------ RECORDS SUPPLIED

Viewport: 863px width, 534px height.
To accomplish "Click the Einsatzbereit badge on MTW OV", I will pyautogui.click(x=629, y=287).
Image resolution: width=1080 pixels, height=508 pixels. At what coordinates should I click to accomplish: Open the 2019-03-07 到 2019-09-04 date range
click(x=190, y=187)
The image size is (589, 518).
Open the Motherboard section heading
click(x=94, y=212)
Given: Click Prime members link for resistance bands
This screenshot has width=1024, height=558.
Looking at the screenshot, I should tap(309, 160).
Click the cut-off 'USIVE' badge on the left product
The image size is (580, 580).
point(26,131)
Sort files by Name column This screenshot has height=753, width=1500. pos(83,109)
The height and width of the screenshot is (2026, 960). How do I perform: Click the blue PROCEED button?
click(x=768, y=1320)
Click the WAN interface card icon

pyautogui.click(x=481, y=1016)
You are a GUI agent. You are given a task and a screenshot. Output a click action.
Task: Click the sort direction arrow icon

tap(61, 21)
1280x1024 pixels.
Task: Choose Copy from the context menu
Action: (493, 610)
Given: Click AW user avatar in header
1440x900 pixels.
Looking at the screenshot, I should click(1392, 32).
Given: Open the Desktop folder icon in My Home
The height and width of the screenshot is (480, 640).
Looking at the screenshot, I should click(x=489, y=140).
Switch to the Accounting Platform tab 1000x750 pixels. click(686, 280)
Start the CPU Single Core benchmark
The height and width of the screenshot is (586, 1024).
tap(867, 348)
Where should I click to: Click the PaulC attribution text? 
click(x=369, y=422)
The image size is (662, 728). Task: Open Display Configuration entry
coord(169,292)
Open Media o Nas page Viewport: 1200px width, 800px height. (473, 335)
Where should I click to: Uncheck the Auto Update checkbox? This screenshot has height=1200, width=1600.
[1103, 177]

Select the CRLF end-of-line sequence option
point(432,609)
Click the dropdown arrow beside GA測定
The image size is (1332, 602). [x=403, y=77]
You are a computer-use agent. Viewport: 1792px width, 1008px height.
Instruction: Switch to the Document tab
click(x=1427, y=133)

------------

What number of lines in the data above include the string "agent"? Answer with that number only.

▶ _TASK RESULT_: 2